What you return should be the exact lines from the one with "The height and" to the end of the records below, both included, and no pictures.
BEGIN Extracted material
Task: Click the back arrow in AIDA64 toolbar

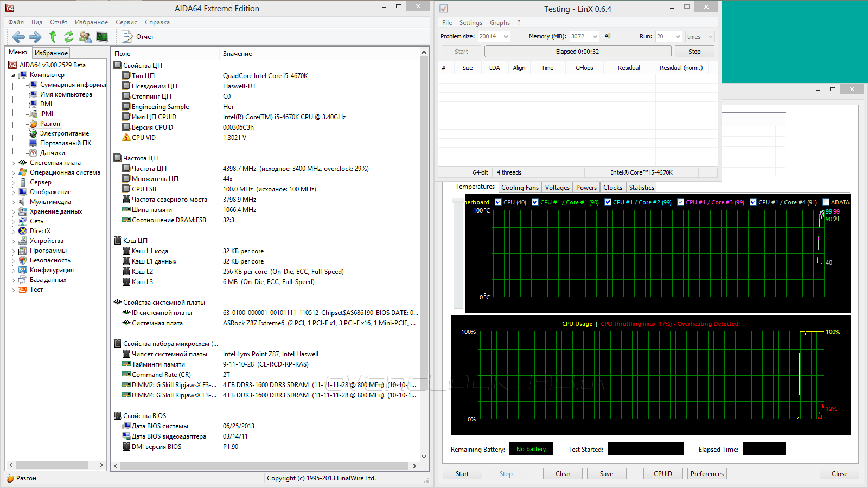Action: click(x=18, y=37)
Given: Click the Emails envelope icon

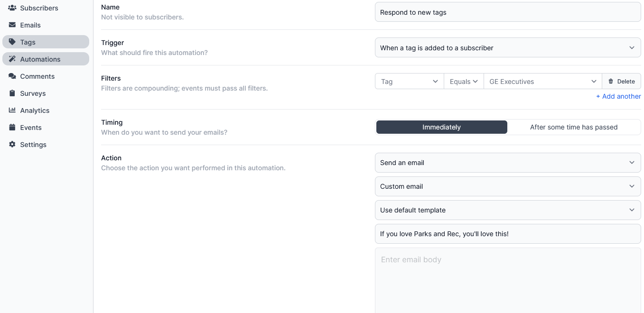Looking at the screenshot, I should tap(12, 25).

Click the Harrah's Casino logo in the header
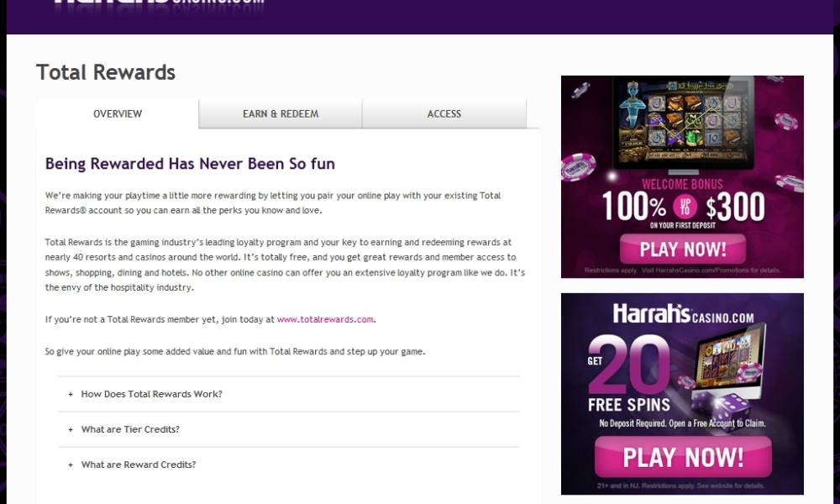tap(160, 3)
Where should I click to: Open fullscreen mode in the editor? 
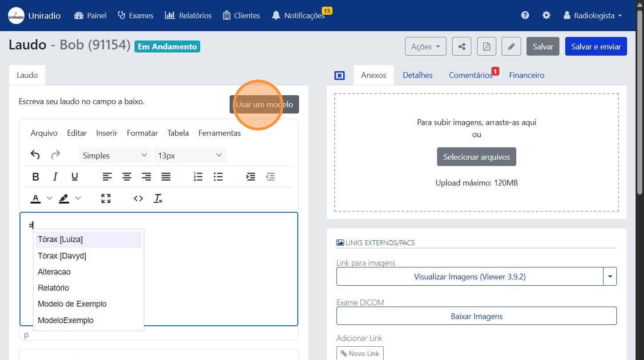click(x=106, y=198)
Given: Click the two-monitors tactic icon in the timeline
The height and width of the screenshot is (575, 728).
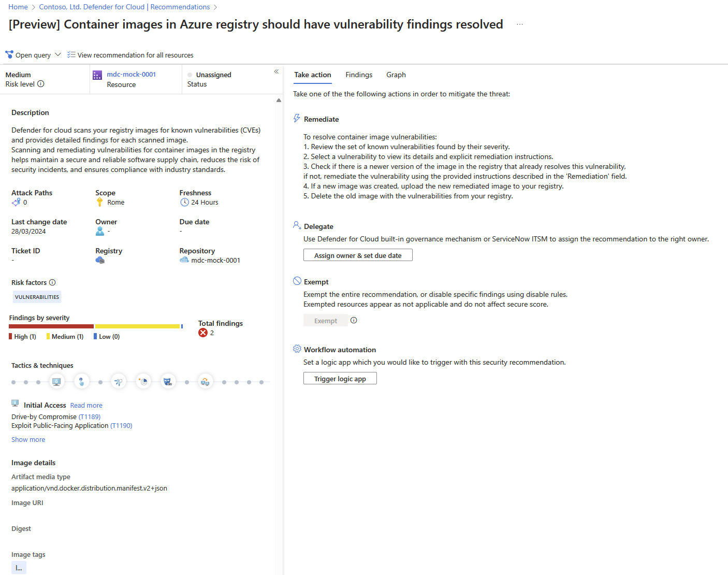Looking at the screenshot, I should (x=206, y=382).
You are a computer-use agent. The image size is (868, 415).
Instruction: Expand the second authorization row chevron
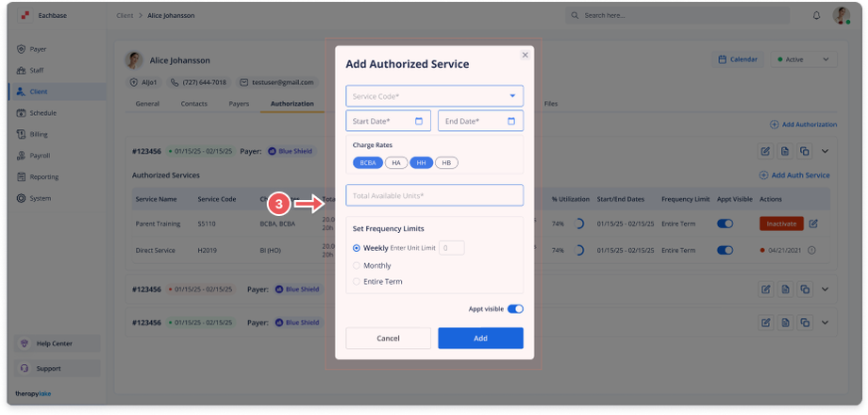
END Extracted material
» **Exercise result**
The height and width of the screenshot is (575, 728).
Looking at the screenshot, I should (x=206, y=382).
You are a computer-use agent. The image size is (868, 415).
Instruction: Expand the second authorization row chevron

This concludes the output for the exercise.